What she had dreamed of as a girl had become a prison and a promise all at once. She was being taken to ch’Rihan, possibly never to leave again. A prisoner of the Imperium unless she fully embraced the offers of her Grandmother and took her place in the empire as its ‘loyal daughter’. An act that would only require abandoning her wife and unborn children, her family on the Hera, and every oath she ever swore. And she cursed herself for silently wanting it on some deep, painful, weak level. For wanting to give up and finally go to the home that was denied her all of her life. For wanting the family that her mother had denied her. And her shame hung heavy on her heart as she found her resolve and strength buckling under her Grandmother’s aegis.

But beyond the bonds of family her Grandmother was trying to restore, were the machinations of Riov Rendal and the Tal’Shiar. Machinations Dox was under no illusions that her Grandmother was innocent of involvement in. Dox knew that she and her captive mother were also bait for a trap. A way to lure the Hera to ch’Rihan in a rescue attempt. A way to give the secrets of the gods to the Tal’Shiar. And Dox had to stop that from happening at all costs.

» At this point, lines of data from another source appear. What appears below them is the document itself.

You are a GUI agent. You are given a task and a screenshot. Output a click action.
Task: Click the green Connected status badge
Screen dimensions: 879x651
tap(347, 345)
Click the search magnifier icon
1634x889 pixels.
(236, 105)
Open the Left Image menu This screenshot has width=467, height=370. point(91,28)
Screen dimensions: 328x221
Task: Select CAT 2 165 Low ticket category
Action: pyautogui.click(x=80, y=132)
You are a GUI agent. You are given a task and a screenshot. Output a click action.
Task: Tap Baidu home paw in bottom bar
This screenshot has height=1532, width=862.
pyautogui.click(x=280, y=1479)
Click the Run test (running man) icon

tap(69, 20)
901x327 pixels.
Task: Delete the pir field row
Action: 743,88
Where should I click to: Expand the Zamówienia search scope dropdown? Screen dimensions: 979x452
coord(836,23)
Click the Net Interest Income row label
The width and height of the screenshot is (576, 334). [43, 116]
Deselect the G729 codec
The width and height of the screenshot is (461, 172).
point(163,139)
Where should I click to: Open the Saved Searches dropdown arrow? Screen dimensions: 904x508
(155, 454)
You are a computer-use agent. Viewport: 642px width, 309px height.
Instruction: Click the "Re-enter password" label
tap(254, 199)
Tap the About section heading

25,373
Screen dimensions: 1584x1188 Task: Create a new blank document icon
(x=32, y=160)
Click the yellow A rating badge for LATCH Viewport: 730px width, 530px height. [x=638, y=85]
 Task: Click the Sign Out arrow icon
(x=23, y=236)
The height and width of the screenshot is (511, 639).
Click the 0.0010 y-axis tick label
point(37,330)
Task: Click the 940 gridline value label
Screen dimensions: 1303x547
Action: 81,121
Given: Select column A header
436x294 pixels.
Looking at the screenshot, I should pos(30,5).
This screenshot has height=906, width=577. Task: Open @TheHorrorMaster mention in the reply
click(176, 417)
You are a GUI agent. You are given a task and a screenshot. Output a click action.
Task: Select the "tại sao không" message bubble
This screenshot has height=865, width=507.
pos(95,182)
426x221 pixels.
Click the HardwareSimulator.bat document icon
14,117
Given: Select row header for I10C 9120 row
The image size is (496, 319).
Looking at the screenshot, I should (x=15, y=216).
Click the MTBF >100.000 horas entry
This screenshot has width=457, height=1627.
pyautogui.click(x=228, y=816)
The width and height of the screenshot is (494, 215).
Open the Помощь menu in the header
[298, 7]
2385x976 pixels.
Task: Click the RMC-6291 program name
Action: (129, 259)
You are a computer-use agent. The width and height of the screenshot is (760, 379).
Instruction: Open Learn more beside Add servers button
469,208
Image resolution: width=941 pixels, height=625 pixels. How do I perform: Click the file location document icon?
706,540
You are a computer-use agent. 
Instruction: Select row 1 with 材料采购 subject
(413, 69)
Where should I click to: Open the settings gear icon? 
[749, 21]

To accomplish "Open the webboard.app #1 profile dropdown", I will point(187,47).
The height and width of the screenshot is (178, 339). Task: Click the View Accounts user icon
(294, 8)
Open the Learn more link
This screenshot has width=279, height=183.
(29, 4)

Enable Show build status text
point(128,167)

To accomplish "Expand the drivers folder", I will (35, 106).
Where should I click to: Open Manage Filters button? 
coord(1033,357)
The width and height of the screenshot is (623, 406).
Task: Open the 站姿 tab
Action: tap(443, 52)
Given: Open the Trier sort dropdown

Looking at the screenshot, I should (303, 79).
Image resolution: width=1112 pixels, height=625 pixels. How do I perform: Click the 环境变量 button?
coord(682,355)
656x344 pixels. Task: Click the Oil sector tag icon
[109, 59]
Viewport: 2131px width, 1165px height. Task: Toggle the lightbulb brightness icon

And in her heart, she still had Mona. Mona’s swirling energies fused with her own. That brilliant purple glow that reminded her who she was and what she had. Mona was there. Mona’s presence in her heart would remind her of who she was. She was not Mnhei’sahe t’Rul. She was Mnhei’sahe Dox. Through that bond, she reminded herself of all of that. That was who she was and that was who she would be until the day she died. And Mona would always be there inside her until that day, even if that day was tomorrow.

Closing her eyes again, she found herself trapped like she was on the Forager... as she began to silently weep herself back to sleep as her half-asleep mind fought against itself. ‘Mona... It’s a trap. They’ll kill you all if you come. They’re waiting for you to come.’ She thought to herself, reaching out to that lavender energy she could see so clearly in her mind as she faded back to a fitful sleep, praying she could be heard.